E se não, perguntemos ao mesmo evangelista nestas suas reflexões tão ponderosas do amor de Cristo, por que não fez menção, nem memória alguma da instituição do Sacramento? Não fundo o reporo na relação tão copiosa que de todos os outros evangelistas fizeram deste sagrado mistério, mas na que S. João não quis fazer. E vede se se argüi bem do seu mesmo texto: In finem dilexit eos; et caena facta.16 Ponderou o extremo do amor com que nos amou Cristo no fim: In finem dilexit eos; fez menção da ceia: Et coena facta; porém do Sacramento instituído na mesma ceia, nem palavra falou. Pois se pondera o extremo do amor, e faz menção da ceia imediatamente depois, por que passa totalmente em silêncio a instituição de um mistério tão soberano, tão admirável, tão amoroso? Porque falou e calou como divino retórico que era. Disse o que fazia ao seu intento, e calou o que não servia.
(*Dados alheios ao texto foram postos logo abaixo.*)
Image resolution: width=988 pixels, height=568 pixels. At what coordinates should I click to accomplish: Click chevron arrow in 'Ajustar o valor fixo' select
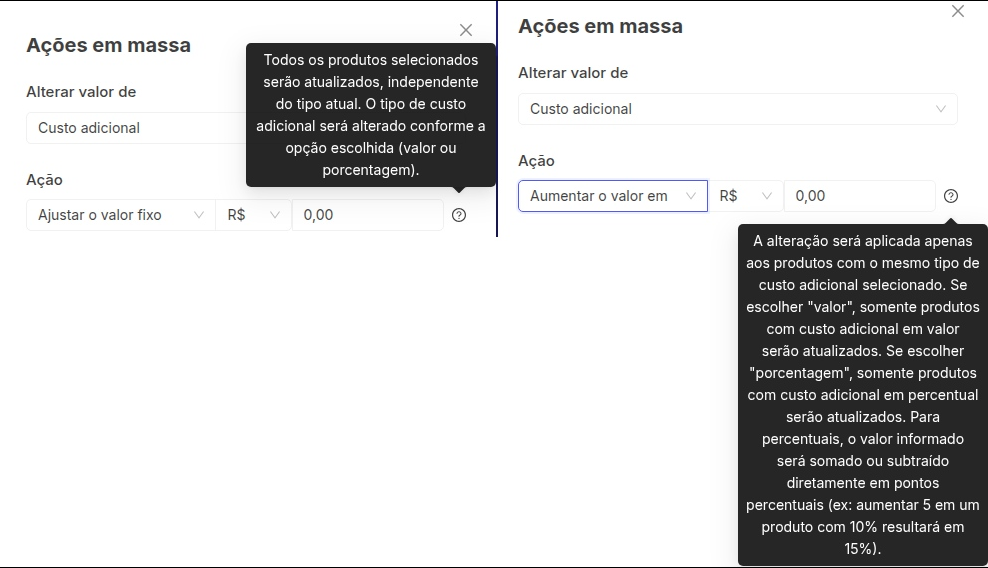pyautogui.click(x=198, y=215)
O intento de S. João neste Evangelho não era só provar o amor de Cristo, senão realçar a fineza do mesmo amor: Cum dilexisset, infinem dilexit. E a instituição do Sacramento, ainda que foi amor, e grande amor, em rigor não era fineza. Por isso não diz que se sacramentou, senão que se ausentou; por isso não diz que se deixou conosco, senão que se aportou de nós; por isso não diz que ficou no mundo, senão que se foi do mundo: Ut transeat ex hoc mundo; logo concluiu: In finem dilexil eos, porque ainda que o sacramento foi amor, o ausentar-se foi fineza; ainda que o deixar-se foi amor, o deixar-nos foi o extremo; ainda que o ficar conosco foi amor, o aportar-se de nós foi amor sobre amor: Cum dilexisset, dilexit.
V
Foi maior fineza de Cristo aportar-se de nós que morrer por nós. A despedida de Cristo no Horto, mais violenta que sua própria morte. Os dois cálices da paixão de Cristo: o do Horto e o do Calvário. O cálix da morte e o da ausência.
Temos rendido o
braço do escudo; só nos resta o da espada, que é a morte. Muito confia nesta
espada o amor, porque traz escrito e gravado nela: Majore charitatem nemo
habet, ut animam suam ponat quis pro amicis suis.17 Mas saiba a morte e o amor,
se o não sabem, que o nemo não compreende a Cristo. Nemo te condemnavit,
mulier; neque ego.18 O ego singular de Cristo, não se compreende debaixo do
universal de nemo. O nemo, em respeito do Filho, é como o omnes em respeito da
Mãe. Nem o omnes faz argumento contra a pureza da Mãe, nem o nemo contra a
caridade do Filho. E para que julgue a mesma vista dos olhos, de que carece a
morte e o amor, quanto maior fineza foi no amor de Cristo o aportar-se de nós
que o morrer por nós, ponhamos o Horto defronte do Cal vário, e ajuntemos o
teatro da despedida com o teatro da morte.